Friday, July 18, 2014

more professional


In this weekly chart of the same stock we've been looking at, in May, 2013, prices dipped towards the earlier fairly prominent low that formed in October, 2012. In April 2013, a block type pattern developed, with the low being made by the first bar, so that the pattern could be described as narrowing, with the total of four bars establishing the block's upper boundary quite unequivocally. This block pattern was essentially the head of head and shoulders pattern, and its right shoulder. For a description of that, see the previous post. Prices then move up a little, clearly breaking through the upper boundary of the block, or right shoulder. The rule for head and shoulders breakout signals is buy at the upper boundary of the right shoulder, in this case, at $1. An order at that price would have been filled immediately, but prices didn't move up for some time, after the breakout, and the stock could have been bought at the signal price at the end of June, again, and any time in July. A stop below the right shoulder low was never touched, and a substantial and durable rally developed. It would have been easy to sell for a double, and the ultimate top was a triple.

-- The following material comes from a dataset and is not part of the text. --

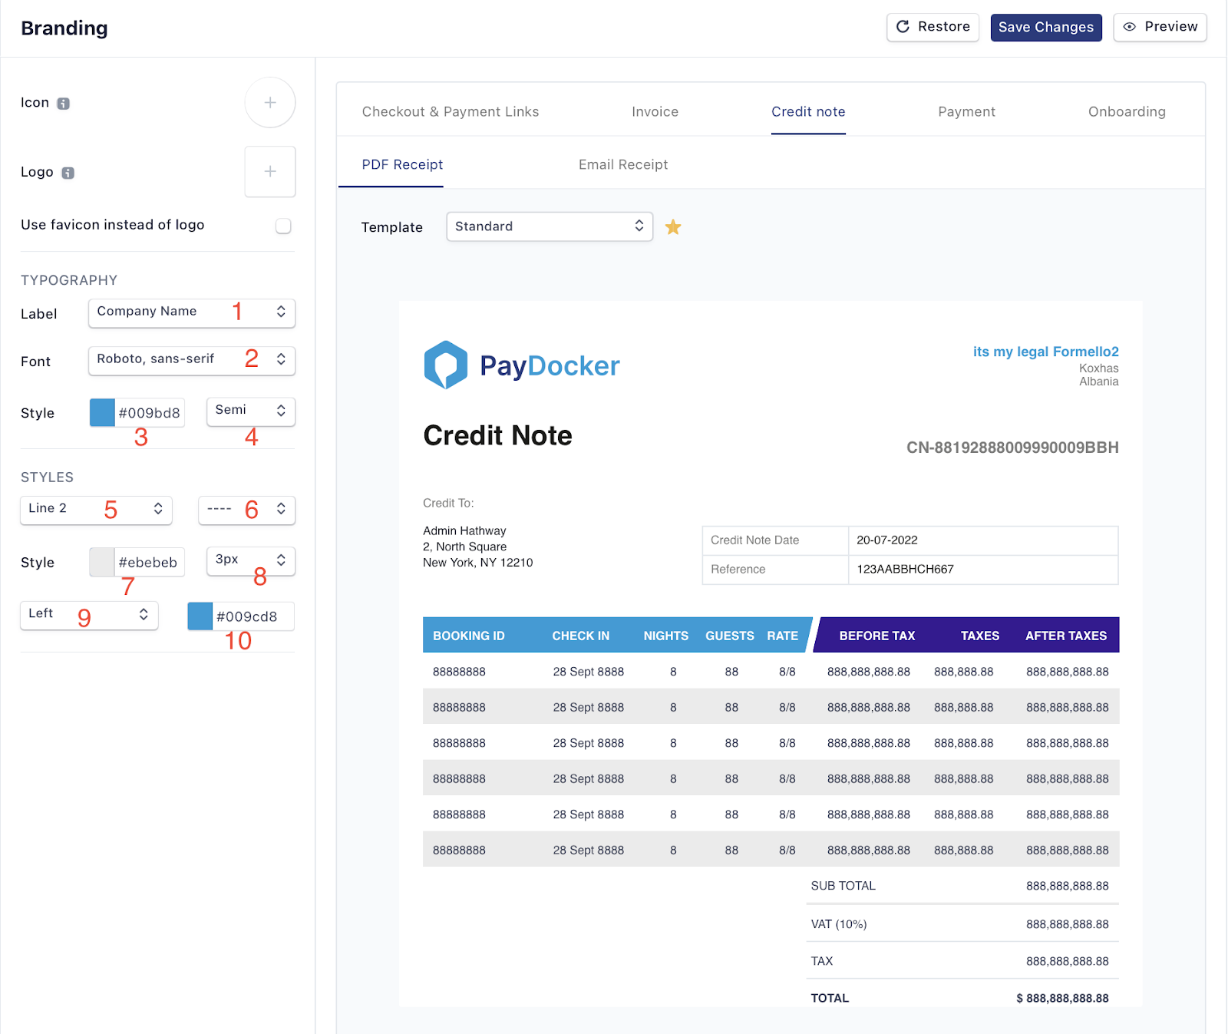Click the PayDocker logo in receipt preview
The image size is (1228, 1034).
pyautogui.click(x=522, y=365)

The monthly chart contains an interesting clue to selling, or taking profits. If we took the trade in the weekly chart above, was there any way we could have waited for the high price at 3? Almost incredibly (but this is something I see again and again), there was. The peaky 2012 high predicted the March 2014 top with precision.

There's more to look at in the ten year chart. In late 2008, a block type bottom developed in the monthly chart, with a breakout that December. On a weekly or daily chart at the time, this would probably have looked like a head and shoulders pattern. It's in question whether you could have bought at the upper boundary - sometimes prices don't return after the breakout - but prices did dip towards that price in March, 2009. A distinct up trend followed, though the target price wasn't as explicitly marked as in the example in the weekly chart, top of this post. Still, with a stop in place, risk would have been limited, and the stop would definitely not have been triggered.

Then, in 2012, prices again neared the 2008 low, suggesting a "buy near a bottom" strategy. Though that strategy remains questionable, there then followed, near the 2008 low price, additional buying patterns. In November of 2012, prices broke out above a right shoulder type pattern, setting up a buy at the pattern upper boundary. It's not completely clear on this monthly chart what constituted the upper boundary, but the logical stop loss in that trade held, or very nearly held. Even if, in March or April 2013, your trade from 2012 was stopped out, another buying pattern immediately developed - the trade from the above weekly chart.

Prices are, at the end of the chart, approaching both of the earlier long term bottoms again. It's clearly time to look for buying patterns in the weekly and daily charts, going forward. And the target price is clearly marked at 7. A kind of block pattern is forming, extending from late May to the last price, but I would be suspicious of a breakout. The pattern is too fat, and not close enough to the definitive historic lows. We'll wait and see what develops.